— WRITTEN TASK —
Rewrite all of the items below, requests included, and shift every coordinate in the answers up by 90. Leave the pictures out.

— PROVIDED DATA —

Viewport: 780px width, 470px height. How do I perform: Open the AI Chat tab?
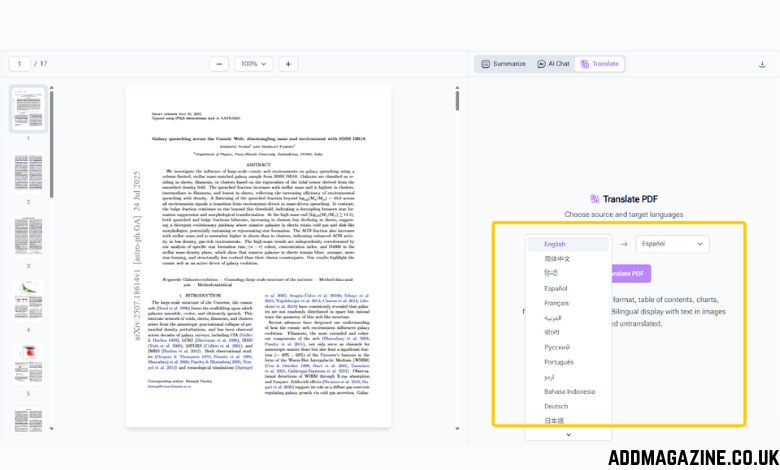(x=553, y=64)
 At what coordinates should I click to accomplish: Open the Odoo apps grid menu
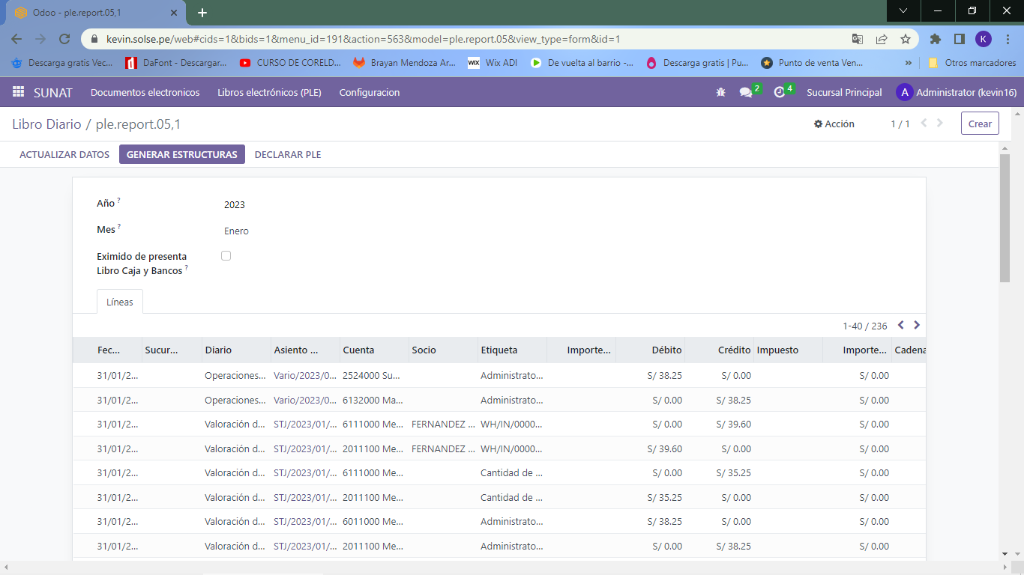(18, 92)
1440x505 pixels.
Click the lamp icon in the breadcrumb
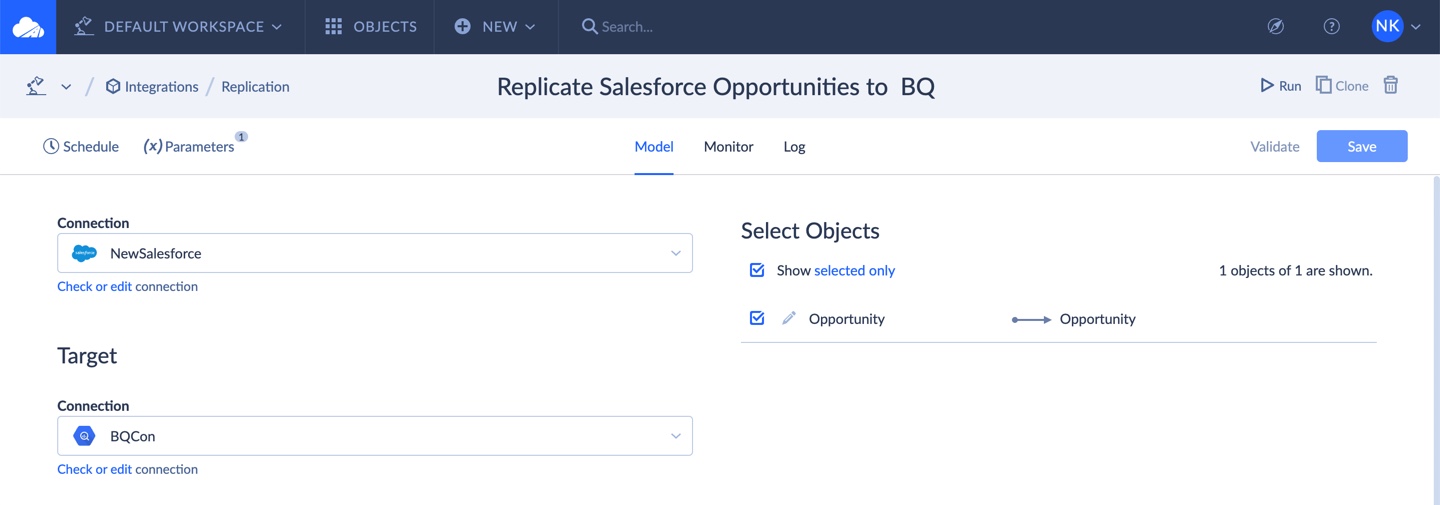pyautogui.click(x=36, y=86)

— CORRECT ANSWER —
Viewport: 780px width, 470px height. How do I perform: Open the AI Chat tab?
(x=643, y=154)
 At what coordinates should I click to accomplish: Open the Odoo apps grid menu
(108, 182)
1440x505 pixels.
Click the lamp icon in the breadcrumb
pyautogui.click(x=126, y=176)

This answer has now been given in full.